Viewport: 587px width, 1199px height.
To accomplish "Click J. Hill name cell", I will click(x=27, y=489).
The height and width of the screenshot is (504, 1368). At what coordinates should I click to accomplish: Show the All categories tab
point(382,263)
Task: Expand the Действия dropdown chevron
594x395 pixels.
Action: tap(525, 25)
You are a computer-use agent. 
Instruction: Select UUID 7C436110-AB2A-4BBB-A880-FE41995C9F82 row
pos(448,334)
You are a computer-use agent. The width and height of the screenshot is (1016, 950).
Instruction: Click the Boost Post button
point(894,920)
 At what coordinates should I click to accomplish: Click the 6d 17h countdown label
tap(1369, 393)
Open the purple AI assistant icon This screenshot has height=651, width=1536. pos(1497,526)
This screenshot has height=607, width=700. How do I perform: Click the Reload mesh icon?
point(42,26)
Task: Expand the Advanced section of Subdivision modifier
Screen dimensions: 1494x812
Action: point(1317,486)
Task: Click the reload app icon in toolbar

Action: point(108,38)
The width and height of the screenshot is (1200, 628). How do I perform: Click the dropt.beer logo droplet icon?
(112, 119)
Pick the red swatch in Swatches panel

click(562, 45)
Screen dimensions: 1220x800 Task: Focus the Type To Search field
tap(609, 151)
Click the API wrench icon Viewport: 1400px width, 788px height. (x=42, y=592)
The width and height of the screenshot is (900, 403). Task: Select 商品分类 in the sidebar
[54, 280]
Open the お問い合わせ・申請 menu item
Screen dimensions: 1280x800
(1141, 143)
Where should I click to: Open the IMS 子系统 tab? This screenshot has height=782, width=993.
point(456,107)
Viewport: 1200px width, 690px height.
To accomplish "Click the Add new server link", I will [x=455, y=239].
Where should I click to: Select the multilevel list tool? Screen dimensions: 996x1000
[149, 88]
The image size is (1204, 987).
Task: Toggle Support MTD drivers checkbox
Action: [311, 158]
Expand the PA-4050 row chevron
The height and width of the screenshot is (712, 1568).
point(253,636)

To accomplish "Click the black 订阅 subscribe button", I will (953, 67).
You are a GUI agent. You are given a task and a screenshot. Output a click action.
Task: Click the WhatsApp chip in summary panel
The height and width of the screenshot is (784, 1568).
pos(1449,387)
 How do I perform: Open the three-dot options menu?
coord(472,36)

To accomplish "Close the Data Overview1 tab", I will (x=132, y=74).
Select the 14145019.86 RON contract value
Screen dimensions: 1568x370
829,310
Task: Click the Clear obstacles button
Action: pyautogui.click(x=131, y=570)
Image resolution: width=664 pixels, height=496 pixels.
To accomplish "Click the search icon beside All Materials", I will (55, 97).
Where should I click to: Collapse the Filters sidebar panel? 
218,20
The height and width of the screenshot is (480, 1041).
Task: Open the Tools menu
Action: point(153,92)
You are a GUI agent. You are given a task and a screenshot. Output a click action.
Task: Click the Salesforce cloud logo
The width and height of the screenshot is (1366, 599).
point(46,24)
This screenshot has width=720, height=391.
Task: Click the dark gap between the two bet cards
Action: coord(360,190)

--- ASSIGNMENT ---
In the data above, retype exactly and only the lines between the one holding "Pick the red swatch in Swatches panel" and the one holding "Open the お問い合わせ・申請 menu item", inclusive.

--- WRITTEN ANSWER ---
Pick the red swatch in Swatches panel

click(562, 45)
Screen dimensions: 1220x800 Task: Focus the Type To Search field
tap(609, 151)
Click the API wrench icon Viewport: 1400px width, 788px height. (x=42, y=592)
The width and height of the screenshot is (900, 403). Task: Select 商品分类 in the sidebar
[54, 280]
Open the お問い合わせ・申請 menu item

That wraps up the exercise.